A few years ago the fire department in South Fulton, TN made national news when rushed to the scene of a house fire and —
Let the thing burn to the ground.
It turns out that the family hadn’t paid their $75 annual fire protection fee:
Firefighters aren’t afraid to break down windows and doors to douse flames, but a Tennessee family’s failure to pay a $75 fee stopped firefighters dead in their tracks last week as a home burned to the ground.
South Fulton, Tenn., firefighters stood on the sidelines, watching as flames engulfed Gene Cranick’s Obion County home. They refused to help because Cranick had not paid an annual “pay to spray” subscription fee.

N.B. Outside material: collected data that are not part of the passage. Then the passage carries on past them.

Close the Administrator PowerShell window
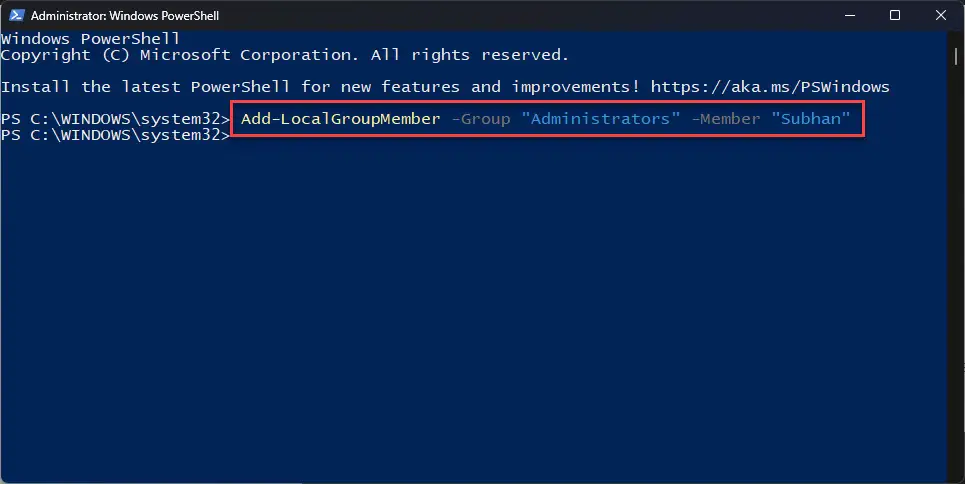Screen dimensions: 965x484 940,15
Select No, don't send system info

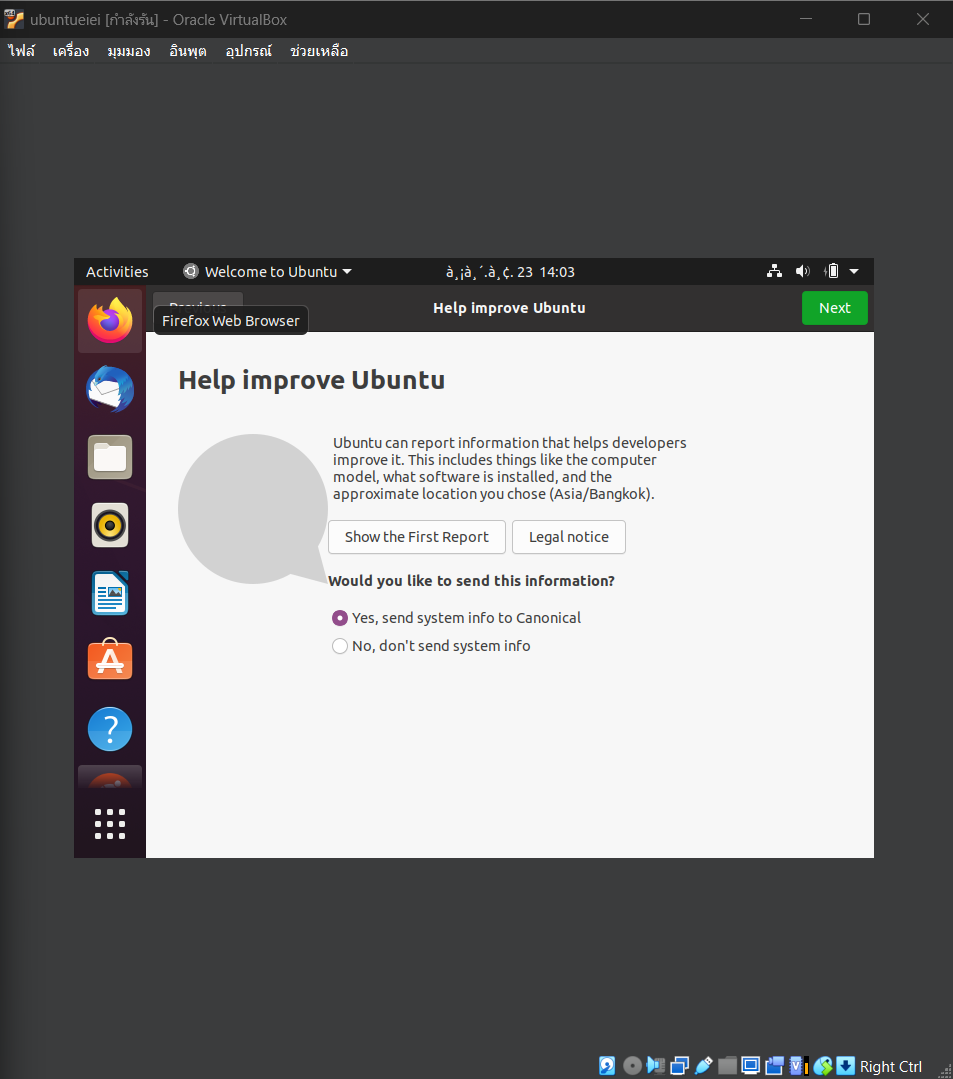(x=340, y=646)
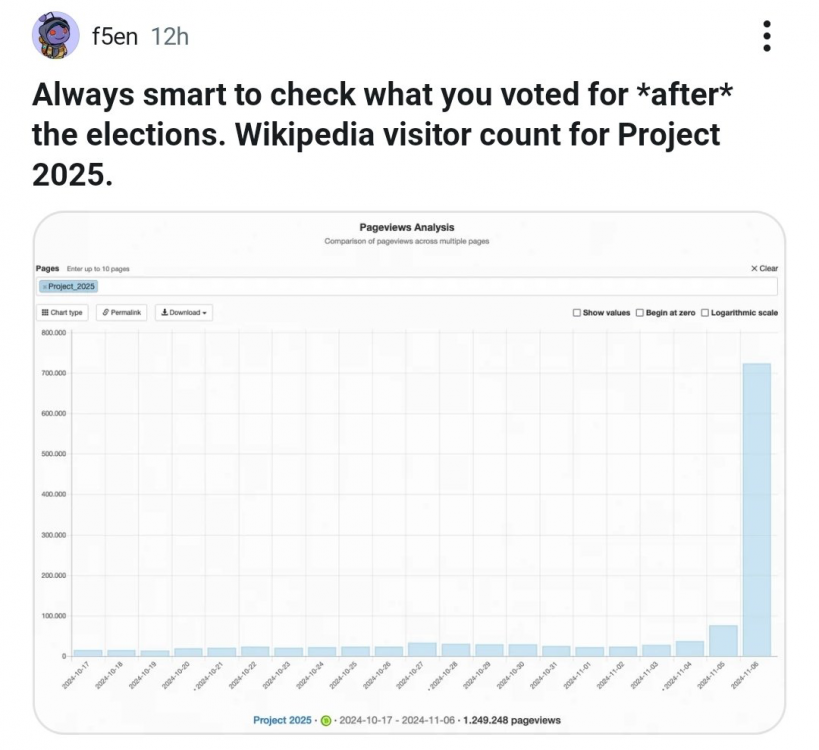This screenshot has width=819, height=750.
Task: Open the Project 2025 link below chart
Action: click(x=282, y=720)
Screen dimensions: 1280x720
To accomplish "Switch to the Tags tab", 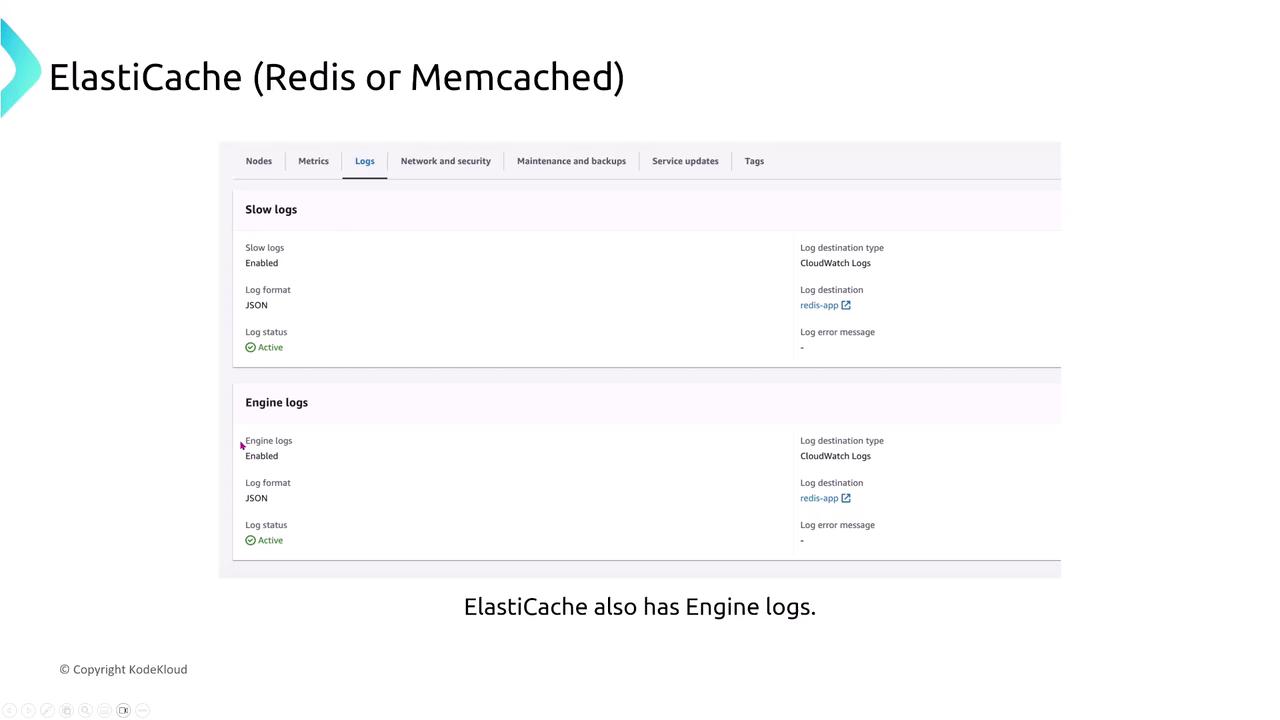I will click(x=754, y=161).

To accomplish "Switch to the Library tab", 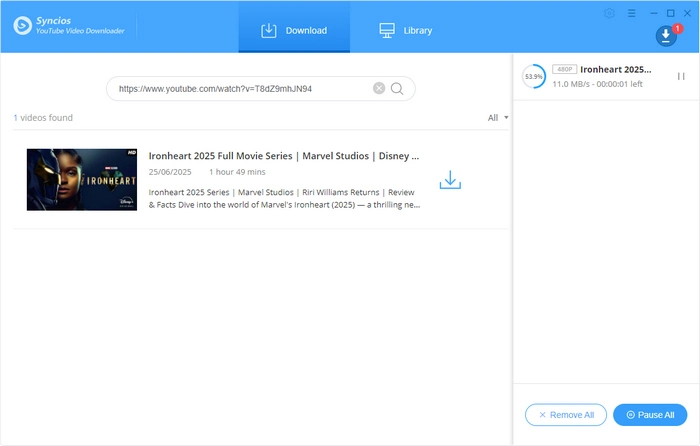I will click(405, 30).
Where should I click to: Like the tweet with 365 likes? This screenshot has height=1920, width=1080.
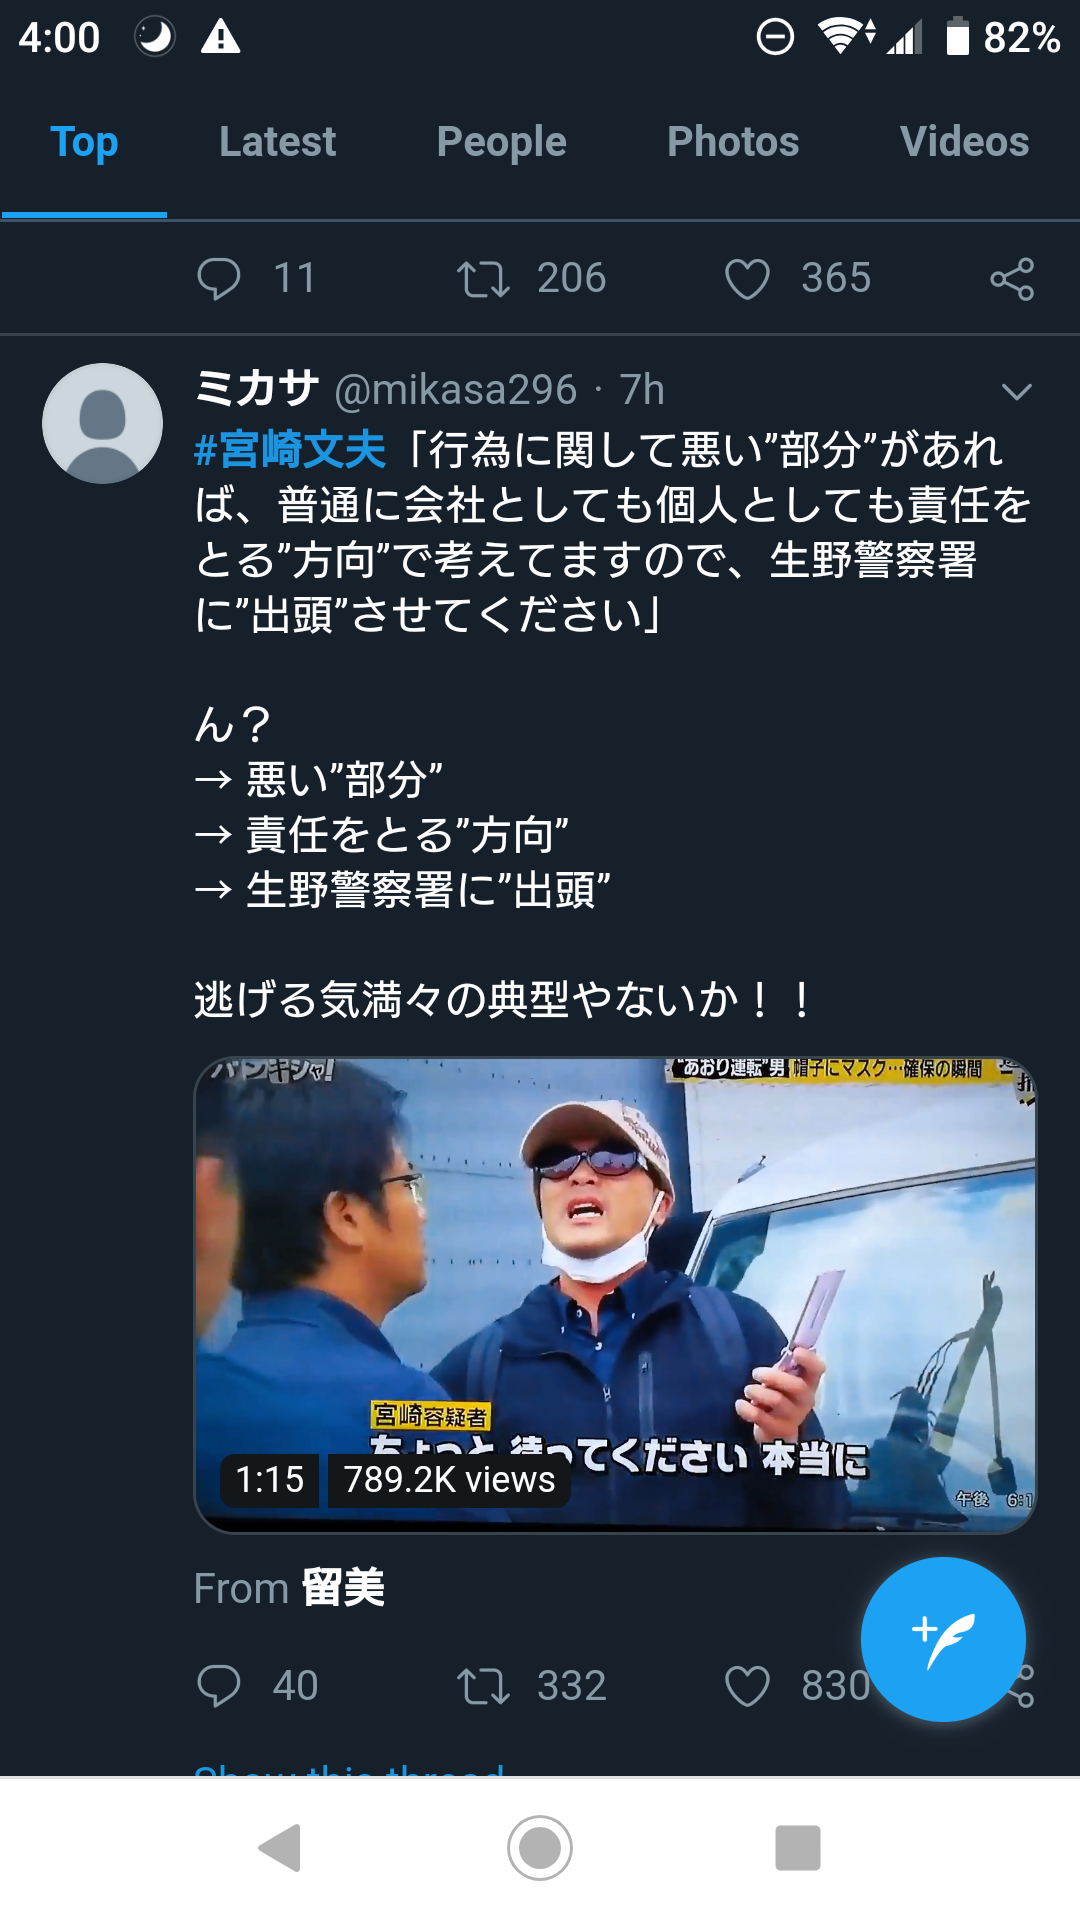coord(747,279)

“I just forgot to pay my $75,” homeowner Gene Cranick said. “I did it last year, the year before. … It slipped my mind.”
The city of South Fulton charges that $75 fire protection fee to rural residents who live outside the city limits. When a household has not paid the fee, firefighters are required by law to not respond.
It turns out that when you live within the city limits you pay taxes that support things like fire departments. But when you live outside those city limits, and avoid paying those taxes, you do not get to enjoy things that those taxes pay for. Things like fire stations.
The outrage was all the rage at the time. My liberal talk show hosts couldn’t stop talking about it for days.
Not surprisingly, I took the Libertarian approach:
If you want fire station protection, you should pay for it; if you don’t, then don’t.